Exercise directions:
Given the records below, would you repeat exactly the lines that begin at the one containing "Viewport: 1400px width, 848px" and end at the one containing "You are a computer-use agent. Screen", inclusive?

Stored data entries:
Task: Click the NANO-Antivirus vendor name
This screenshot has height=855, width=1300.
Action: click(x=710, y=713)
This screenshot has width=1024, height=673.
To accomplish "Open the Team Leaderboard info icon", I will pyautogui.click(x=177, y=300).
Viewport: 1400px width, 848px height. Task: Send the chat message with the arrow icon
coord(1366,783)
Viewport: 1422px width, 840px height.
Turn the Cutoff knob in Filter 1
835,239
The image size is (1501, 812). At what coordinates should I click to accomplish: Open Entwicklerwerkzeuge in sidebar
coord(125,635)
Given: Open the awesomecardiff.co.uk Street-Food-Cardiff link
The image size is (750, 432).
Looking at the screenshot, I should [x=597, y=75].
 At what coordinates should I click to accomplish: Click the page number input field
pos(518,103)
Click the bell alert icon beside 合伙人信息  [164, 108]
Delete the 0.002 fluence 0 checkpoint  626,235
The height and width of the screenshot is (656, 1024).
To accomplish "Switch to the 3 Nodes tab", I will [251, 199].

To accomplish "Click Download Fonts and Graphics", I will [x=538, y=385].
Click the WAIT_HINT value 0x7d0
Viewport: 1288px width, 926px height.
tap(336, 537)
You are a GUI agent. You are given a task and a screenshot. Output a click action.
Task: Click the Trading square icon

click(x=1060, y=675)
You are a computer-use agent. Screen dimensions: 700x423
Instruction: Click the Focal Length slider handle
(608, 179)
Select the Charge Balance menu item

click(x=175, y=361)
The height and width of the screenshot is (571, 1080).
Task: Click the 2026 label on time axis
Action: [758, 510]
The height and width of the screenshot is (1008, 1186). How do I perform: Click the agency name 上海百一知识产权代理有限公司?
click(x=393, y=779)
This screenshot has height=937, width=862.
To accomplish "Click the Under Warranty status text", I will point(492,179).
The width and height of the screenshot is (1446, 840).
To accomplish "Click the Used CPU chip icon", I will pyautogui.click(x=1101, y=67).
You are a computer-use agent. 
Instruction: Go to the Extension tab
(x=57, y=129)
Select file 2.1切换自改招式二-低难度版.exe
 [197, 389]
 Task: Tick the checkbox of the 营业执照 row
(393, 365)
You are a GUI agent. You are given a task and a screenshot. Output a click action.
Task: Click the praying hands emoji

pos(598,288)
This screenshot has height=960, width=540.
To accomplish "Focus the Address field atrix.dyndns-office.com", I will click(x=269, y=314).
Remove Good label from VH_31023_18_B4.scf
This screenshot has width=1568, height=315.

Answer:
Viewport: 1400px width, 848px height. Task: Send the chat message with the arrow icon
coord(1366,783)
Viewport: 1422px width, 840px height.
Turn the Cutoff knob in Filter 1
835,239
The image size is (1501, 812). At what coordinates should I click to accomplish: Open Entwicklerwerkzeuge in sidebar
coord(125,635)
Given: Open the awesomecardiff.co.uk Street-Food-Cardiff link
The image size is (750, 432).
Looking at the screenshot, I should [x=597, y=75].
 At what coordinates should I click to accomplish: Click the page number input field
pos(518,103)
Click the bell alert icon beside 合伙人信息  [164, 108]
Delete the 0.002 fluence 0 checkpoint  626,235
The height and width of the screenshot is (656, 1024).
To accomplish "Switch to the 3 Nodes tab", I will [251, 199].

To accomplish "Click Download Fonts and Graphics", I will [x=538, y=385].
Click the WAIT_HINT value 0x7d0
Viewport: 1288px width, 926px height.
tap(336, 537)
You are a GUI agent. You are given a task and a screenshot. Output a click action.
Task: Click the Trading square icon

click(x=1060, y=675)
You are a computer-use agent. Screen dimensions: 700x423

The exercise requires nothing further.